Lesson #228: The transformative power of adjectives – a look at Kingsley’s ‘Water Babies’

I recently rediscovered a book on our shelves that my mother bought when we were children, and which I had been intending to read many times – only beginning now at last! 🗝️

📗 This book, Charles Kingsley’s The Water Babies (1863), is about a chimney-sweep, that is, a little child who used to sweep and clean out the soot from chimneys in the past – thankfully times have changed, and children are not forced to clean out chimneys like that!

It has been said that Kingsley wanted to highlight the cruelties of this practice in his time.

Since May 21st will also be the anniversary of a British reformer’s birthday – Elizabeth Fry (1780-1845), who helped to change the cruel conditions of prisoners in British prisons in the early 1800s – I thought it would be fitting (suitable) to prepare today’s Lesson on a novel that was written with the aim of reforming society (changing society for the better). 🕰️

I was impressed by one scene in particular, early in the first chapter.

===============

> _GOAL A_
Lay out the rows below from the line containing "This screenshot has height=768, width=1366." through the line containing "[x=509, y=94]" as a Markdown table with the columns No. and Line, giving each line its own number and leaving out blank lines.

===============

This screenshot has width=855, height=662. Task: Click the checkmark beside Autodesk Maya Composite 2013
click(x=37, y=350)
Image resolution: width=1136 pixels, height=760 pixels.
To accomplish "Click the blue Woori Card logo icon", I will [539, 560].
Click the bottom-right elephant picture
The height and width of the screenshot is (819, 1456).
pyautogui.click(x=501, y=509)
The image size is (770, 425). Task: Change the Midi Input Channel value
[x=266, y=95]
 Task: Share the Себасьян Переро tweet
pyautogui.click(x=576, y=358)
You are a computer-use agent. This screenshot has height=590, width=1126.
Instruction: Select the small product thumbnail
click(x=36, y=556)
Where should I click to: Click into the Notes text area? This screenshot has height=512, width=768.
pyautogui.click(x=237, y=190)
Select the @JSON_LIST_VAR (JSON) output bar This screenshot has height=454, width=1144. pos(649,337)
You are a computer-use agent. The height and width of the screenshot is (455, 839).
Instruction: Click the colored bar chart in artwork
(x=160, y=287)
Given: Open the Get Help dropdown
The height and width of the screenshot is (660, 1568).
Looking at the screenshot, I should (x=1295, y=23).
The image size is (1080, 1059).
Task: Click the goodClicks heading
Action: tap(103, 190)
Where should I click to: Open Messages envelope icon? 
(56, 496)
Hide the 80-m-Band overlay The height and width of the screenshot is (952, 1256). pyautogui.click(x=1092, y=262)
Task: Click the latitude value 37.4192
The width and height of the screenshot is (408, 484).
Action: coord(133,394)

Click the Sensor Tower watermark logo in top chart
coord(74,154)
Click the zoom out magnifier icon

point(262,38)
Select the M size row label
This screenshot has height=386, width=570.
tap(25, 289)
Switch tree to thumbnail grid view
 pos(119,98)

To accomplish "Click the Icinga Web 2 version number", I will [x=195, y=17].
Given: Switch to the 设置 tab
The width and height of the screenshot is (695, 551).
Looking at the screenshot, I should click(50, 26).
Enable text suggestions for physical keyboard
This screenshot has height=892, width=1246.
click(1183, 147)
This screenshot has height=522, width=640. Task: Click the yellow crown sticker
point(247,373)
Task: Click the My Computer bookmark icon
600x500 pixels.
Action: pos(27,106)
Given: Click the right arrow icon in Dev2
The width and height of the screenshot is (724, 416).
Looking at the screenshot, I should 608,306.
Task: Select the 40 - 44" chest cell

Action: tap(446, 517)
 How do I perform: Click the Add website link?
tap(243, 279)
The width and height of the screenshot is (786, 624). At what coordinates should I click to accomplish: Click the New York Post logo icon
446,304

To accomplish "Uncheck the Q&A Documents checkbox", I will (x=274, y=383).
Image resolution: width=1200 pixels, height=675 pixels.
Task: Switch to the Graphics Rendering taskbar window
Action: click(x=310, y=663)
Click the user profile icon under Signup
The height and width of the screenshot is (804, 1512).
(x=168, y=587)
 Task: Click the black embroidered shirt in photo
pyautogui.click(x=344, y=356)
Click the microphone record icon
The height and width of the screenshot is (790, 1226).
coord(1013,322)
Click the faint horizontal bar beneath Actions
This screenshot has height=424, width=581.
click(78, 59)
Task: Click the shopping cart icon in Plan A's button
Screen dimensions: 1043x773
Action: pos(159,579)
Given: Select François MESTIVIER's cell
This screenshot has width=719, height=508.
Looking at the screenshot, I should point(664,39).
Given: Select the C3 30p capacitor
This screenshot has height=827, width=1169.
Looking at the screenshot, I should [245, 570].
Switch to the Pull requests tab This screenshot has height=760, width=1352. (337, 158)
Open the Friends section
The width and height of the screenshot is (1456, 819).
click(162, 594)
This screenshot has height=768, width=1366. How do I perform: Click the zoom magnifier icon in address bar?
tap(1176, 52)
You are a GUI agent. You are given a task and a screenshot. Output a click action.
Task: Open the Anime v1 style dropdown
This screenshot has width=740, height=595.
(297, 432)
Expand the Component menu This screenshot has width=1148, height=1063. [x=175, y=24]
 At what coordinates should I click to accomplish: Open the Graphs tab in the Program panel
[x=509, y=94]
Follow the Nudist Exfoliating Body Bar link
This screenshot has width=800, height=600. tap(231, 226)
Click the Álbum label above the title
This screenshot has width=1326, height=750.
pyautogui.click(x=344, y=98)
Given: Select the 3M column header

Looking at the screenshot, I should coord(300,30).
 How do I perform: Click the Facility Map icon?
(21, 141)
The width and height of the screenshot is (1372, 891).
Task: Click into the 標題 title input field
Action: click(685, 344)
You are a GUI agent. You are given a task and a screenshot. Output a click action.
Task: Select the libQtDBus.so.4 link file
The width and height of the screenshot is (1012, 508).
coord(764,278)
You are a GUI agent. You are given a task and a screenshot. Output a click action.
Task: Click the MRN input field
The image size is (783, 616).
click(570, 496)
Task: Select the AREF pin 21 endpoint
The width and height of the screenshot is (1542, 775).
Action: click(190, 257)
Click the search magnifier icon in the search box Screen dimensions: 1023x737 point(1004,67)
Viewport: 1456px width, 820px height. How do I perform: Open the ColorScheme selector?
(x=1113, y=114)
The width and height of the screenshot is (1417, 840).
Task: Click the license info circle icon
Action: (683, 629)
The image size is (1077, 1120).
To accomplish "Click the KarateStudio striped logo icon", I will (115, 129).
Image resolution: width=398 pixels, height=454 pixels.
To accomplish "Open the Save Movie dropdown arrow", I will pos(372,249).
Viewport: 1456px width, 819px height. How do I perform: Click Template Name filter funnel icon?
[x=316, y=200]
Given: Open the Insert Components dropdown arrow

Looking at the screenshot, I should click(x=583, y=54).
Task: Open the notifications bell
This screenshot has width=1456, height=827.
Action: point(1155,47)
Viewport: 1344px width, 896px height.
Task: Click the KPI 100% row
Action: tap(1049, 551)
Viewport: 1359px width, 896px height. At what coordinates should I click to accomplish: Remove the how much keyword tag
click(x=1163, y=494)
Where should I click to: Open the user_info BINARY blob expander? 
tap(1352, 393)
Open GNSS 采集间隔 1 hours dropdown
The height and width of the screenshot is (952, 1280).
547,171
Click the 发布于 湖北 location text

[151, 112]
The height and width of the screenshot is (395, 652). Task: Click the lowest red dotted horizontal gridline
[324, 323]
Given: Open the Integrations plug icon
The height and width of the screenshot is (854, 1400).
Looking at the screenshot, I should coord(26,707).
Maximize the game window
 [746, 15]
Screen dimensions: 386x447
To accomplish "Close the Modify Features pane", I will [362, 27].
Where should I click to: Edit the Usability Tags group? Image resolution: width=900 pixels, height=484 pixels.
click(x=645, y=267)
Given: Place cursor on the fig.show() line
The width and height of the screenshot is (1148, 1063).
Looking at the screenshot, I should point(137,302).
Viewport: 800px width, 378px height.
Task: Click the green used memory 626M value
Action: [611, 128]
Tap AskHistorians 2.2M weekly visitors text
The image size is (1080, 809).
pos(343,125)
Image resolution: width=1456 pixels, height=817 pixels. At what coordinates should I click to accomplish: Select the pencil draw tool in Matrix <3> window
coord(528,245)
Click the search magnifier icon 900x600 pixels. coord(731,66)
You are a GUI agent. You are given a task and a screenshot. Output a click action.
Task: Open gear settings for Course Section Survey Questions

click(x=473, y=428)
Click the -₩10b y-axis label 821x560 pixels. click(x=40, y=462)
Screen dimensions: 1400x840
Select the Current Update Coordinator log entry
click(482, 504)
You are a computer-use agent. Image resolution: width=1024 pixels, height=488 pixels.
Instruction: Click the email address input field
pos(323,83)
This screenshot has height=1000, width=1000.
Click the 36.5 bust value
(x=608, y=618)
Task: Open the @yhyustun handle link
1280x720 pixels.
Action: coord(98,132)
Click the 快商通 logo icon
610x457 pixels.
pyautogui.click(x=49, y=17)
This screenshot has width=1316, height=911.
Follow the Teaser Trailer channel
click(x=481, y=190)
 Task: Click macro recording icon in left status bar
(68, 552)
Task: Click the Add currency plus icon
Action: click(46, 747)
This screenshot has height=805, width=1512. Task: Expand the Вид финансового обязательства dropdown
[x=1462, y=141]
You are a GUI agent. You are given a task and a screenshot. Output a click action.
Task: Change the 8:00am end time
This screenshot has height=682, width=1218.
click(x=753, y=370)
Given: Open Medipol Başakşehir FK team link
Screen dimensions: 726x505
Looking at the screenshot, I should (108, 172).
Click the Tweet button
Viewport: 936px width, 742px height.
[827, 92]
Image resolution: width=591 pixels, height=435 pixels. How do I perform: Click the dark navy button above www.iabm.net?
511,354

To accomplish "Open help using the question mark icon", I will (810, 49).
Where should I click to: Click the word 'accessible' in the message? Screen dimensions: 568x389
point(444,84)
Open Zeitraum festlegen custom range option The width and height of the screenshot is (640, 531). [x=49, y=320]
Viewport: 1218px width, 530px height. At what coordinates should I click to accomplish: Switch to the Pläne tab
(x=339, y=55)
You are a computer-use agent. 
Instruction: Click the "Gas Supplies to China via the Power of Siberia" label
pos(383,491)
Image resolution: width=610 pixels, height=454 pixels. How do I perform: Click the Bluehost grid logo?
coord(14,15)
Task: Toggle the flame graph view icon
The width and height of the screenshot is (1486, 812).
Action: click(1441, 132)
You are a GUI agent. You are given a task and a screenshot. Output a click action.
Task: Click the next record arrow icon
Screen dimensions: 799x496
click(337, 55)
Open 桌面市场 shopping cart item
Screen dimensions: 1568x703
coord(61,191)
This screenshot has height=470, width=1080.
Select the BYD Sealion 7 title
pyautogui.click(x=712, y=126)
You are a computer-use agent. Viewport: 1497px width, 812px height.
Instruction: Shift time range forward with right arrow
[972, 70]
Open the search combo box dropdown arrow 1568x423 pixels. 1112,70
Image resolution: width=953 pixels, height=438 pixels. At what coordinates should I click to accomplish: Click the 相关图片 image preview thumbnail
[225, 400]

===============

> _GOAL B_
According to the lesson on The Water Babies, whose birthday anniversary falls on May 21st?

> _WRITTEN REPLY A_
| No. | Line |
|---|---|
| 1 | This screenshot has height=768, width=1366. How do I perform: Click the zoom magnifier icon in address bar? |
| 2 | tap(1176, 52) |
| 3 | You are a GUI agent. You are given a task and a screenshot. Output a click action. |
| 4 | Task: Open the Anime v1 style dropdown |
| 5 | This screenshot has width=740, height=595. |
| 6 | (297, 432) |
| 7 | Expand the Component menu This screenshot has width=1148, height=1063. [x=175, y=24] |
| 8 |  At what coordinates should I click to accomplish: Open the Graphs tab in the Program panel |
| 9 | [x=509, y=94] |

> _WRITTEN REPLY B_
Elizabeth Fry's